Edit the records below by replacing "text field" with "input box" and leaving everything else unchanged. Omit the pictures from your answer.

> _Records from a data source_:
--- --- ---
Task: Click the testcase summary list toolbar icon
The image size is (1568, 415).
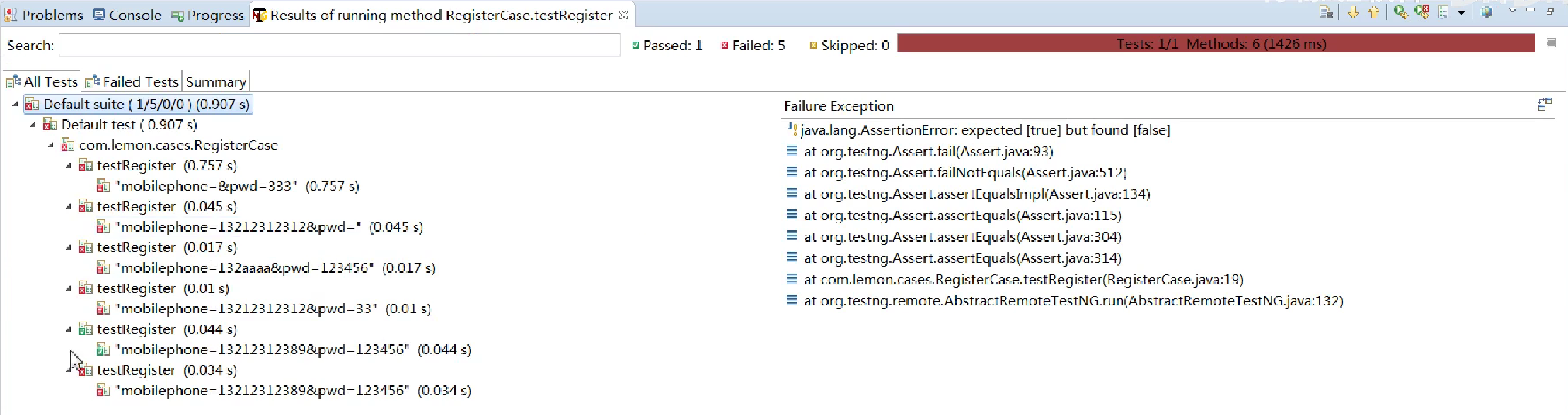Action: pos(1443,12)
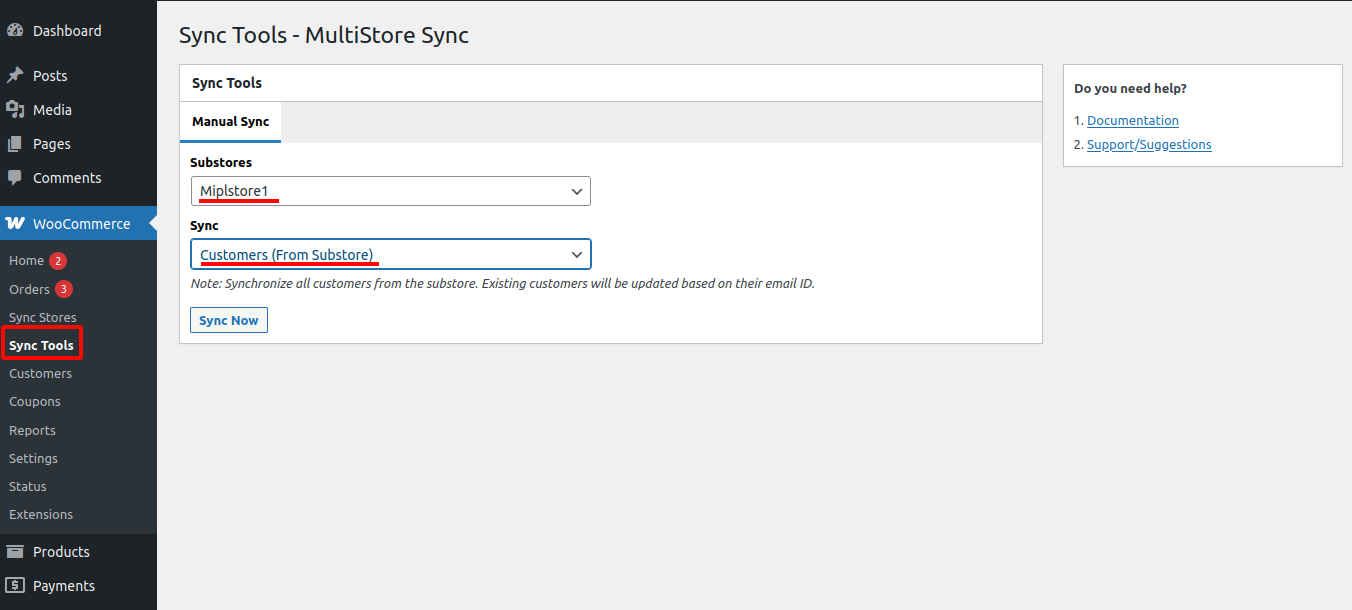The image size is (1352, 610).
Task: Click the WooCommerce logo icon
Action: pyautogui.click(x=15, y=224)
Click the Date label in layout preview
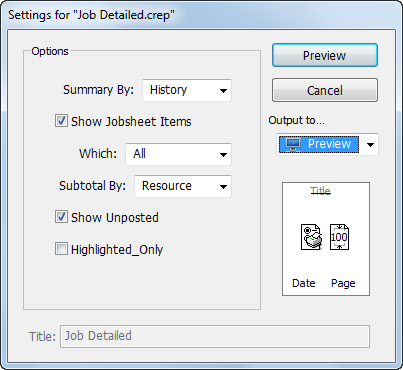 [304, 283]
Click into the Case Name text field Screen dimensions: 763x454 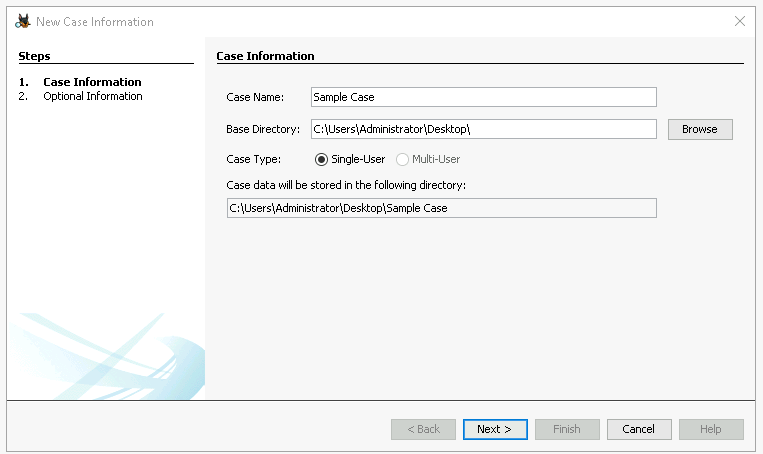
--- --- ---
> _EXERCISE SOLUTION_:
Task: Click the testcase summary list toolbar icon
The image size is (1568, 415).
Action: pos(1443,12)
The image size is (1352, 610).
Task: Click the WooCommerce logo icon
Action: pyautogui.click(x=15, y=224)
Click the Date label in layout preview
 [304, 283]
Click into the Case Name input box Screen dimensions: 763x454 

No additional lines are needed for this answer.